The German Order (Deutscher Orden) was the most important award that the Nazi Party could bestow on an individual for "duties of the highest order to the state and party". This award was first made by Adolf Hitler posthumously to Reichsminister Fritz Todt at his funeral in February, 1942. A second posthumous award of the German Order was given to SS-Obergruppenführer Reinhard Heydrich at his funeral in June of that same year.
Cynics called the award the "dead hero order" as it was almost always awarded posthumously. The only two persons who received the German Order who survived the war and its consequences were Konstantin Hierl and Arthur Axmann.

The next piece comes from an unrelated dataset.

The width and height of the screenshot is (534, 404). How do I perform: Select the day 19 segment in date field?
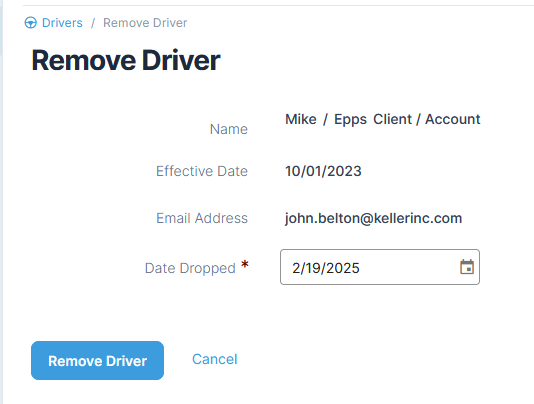point(310,268)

The German Order was originally to be awarded in three grades, but only the neck order (the highest grade) was ever awarded. This award ranks the second rarest award in the Third Reich (second only to the National Prize for Art and Science). The holders of this award were supposed to form a confraternity.
Adolf Hitler viewed this award as his personal decoration to be bestowed only upon those whose services to the state and party he deemed worthy. For this reason, plus the fact that the reverse of the medal bears a facsimile of his signature, it was also informally known as the 'Hitler Order'.
There were in all eleven confirmed recipents of this award between 1942 and 1945. According to some documents, the order was intended to be awarded to Reichsführer SS Heinrich Himmler and Grand Admiral Karl Dönitz, but this was never done.